__Required work__
Take the records below and write them out again exactly.

__Input data__
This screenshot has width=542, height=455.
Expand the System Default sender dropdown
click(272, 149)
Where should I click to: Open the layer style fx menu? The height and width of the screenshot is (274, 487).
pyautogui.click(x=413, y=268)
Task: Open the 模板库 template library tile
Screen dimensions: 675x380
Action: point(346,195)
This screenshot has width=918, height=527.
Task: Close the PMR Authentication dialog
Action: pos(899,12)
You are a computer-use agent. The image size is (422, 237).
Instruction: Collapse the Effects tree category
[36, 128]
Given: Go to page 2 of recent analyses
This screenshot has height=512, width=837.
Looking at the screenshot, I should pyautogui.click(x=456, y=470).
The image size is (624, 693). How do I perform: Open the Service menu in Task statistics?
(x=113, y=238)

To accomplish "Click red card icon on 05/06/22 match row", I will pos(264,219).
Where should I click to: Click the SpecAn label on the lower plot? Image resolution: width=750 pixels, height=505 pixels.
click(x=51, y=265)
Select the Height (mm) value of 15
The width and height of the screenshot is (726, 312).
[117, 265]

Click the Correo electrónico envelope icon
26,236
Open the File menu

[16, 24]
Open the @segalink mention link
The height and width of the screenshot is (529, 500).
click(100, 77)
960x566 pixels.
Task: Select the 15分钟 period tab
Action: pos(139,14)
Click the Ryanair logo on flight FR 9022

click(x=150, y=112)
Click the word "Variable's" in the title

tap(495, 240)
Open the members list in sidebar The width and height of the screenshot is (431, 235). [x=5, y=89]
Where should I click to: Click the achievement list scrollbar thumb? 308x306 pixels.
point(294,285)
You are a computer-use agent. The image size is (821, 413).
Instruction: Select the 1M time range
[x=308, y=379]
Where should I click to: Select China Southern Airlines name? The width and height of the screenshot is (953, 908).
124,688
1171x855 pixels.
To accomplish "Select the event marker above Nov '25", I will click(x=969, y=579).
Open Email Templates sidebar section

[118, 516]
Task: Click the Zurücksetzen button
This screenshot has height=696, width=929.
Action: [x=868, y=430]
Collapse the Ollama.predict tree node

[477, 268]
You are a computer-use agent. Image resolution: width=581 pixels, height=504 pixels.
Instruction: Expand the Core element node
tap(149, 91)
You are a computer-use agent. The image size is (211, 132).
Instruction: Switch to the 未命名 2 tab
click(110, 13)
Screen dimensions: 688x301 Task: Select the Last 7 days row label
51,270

__Solution to the exercise__
This screenshot has width=542, height=455.
Expand the System Default sender dropdown
click(272, 149)
Where should I click to: Open the layer style fx menu? The height and width of the screenshot is (274, 487).
pyautogui.click(x=413, y=268)
Task: Open the 模板库 template library tile
Screen dimensions: 675x380
Action: point(346,195)
This screenshot has width=918, height=527.
Task: Close the PMR Authentication dialog
Action: pos(899,12)
You are a computer-use agent. The image size is (422, 237).
Instruction: Collapse the Effects tree category
[36, 128]
Given: Go to page 2 of recent analyses
This screenshot has height=512, width=837.
Looking at the screenshot, I should pyautogui.click(x=456, y=470).
The image size is (624, 693). How do I perform: Open the Service menu in Task statistics?
(x=113, y=238)

To accomplish "Click red card icon on 05/06/22 match row", I will pos(264,219).
Where should I click to: Click the SpecAn label on the lower plot? Image resolution: width=750 pixels, height=505 pixels.
click(x=51, y=265)
Select the Height (mm) value of 15
The width and height of the screenshot is (726, 312).
[117, 265]

Click the Correo electrónico envelope icon
26,236
Open the File menu

[16, 24]
Open the @segalink mention link
The height and width of the screenshot is (529, 500).
click(100, 77)
960x566 pixels.
Task: Select the 15分钟 period tab
Action: pos(139,14)
Click the Ryanair logo on flight FR 9022

click(x=150, y=112)
Click the word "Variable's" in the title

tap(495, 240)
Open the members list in sidebar The width and height of the screenshot is (431, 235). [x=5, y=89]
Where should I click to: Click the achievement list scrollbar thumb? 308x306 pixels.
point(294,285)
You are a computer-use agent. The image size is (821, 413).
Instruction: Select the 1M time range
[x=308, y=379]
Where should I click to: Select China Southern Airlines name? The width and height of the screenshot is (953, 908).
124,688
1171x855 pixels.
To accomplish "Select the event marker above Nov '25", I will click(x=969, y=579).
Open Email Templates sidebar section

[118, 516]
Task: Click the Zurücksetzen button
This screenshot has height=696, width=929.
Action: [x=868, y=430]
Collapse the Ollama.predict tree node

[477, 268]
You are a computer-use agent. Image resolution: width=581 pixels, height=504 pixels.
Instruction: Expand the Core element node
tap(149, 91)
You are a computer-use agent. The image size is (211, 132).
Instruction: Switch to the 未命名 2 tab
click(110, 13)
Screen dimensions: 688x301 Task: Select the Last 7 days row label
51,270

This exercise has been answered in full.